WHAT YOU WILL DO = Pick out each line in these entries that contains the string "blue".

---------- RECORDS FOR PROCESSING

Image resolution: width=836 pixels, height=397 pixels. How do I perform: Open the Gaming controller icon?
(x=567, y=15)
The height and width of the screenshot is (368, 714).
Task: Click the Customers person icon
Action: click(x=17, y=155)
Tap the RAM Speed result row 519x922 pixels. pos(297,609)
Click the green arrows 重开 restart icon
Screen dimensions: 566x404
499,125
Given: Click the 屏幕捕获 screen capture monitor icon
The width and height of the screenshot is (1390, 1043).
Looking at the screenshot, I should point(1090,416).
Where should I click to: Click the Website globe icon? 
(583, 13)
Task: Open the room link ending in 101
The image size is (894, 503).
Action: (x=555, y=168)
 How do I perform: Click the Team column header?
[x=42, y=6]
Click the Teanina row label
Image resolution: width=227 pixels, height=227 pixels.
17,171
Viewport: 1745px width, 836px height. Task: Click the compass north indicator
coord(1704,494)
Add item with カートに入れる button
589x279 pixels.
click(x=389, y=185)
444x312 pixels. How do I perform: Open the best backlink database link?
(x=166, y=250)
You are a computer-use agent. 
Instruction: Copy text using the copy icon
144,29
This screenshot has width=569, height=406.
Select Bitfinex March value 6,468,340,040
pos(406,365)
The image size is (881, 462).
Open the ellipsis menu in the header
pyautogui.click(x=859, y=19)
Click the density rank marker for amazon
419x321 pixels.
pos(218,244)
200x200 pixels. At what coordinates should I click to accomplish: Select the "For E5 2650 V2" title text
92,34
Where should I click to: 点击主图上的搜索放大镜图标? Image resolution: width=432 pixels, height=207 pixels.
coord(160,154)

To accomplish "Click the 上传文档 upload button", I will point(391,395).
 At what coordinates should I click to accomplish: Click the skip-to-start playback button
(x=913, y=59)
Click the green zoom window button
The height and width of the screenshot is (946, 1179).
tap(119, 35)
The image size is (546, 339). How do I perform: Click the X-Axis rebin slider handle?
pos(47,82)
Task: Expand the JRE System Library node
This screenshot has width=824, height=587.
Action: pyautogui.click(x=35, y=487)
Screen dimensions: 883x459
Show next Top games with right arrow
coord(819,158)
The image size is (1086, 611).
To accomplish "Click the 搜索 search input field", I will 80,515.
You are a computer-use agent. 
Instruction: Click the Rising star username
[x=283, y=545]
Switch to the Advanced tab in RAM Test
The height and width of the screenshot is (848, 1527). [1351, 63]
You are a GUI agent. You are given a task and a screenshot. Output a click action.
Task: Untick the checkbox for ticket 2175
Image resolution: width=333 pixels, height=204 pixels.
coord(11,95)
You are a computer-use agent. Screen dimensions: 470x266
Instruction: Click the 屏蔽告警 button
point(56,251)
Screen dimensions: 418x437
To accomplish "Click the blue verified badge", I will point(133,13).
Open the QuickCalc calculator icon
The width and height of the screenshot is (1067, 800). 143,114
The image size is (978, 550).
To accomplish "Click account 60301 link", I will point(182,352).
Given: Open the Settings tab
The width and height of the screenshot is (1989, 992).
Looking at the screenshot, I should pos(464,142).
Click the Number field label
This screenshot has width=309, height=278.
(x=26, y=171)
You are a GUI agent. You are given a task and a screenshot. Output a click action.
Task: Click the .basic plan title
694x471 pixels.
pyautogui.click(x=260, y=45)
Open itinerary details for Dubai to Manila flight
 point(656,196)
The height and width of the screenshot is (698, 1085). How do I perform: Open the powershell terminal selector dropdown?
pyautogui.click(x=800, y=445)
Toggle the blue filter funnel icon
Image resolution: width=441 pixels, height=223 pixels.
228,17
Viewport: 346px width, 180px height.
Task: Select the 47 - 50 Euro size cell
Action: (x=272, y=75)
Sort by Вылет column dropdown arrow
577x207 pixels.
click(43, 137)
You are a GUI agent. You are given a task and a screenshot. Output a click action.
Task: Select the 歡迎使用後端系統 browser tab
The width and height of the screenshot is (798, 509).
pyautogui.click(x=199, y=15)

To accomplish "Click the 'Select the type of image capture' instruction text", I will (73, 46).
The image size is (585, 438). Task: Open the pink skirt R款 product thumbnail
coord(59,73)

--------------------

EXERCISE ANSWER =
To accomplish "Click the blue verified badge", I will point(133,13).
Toggle the blue filter funnel icon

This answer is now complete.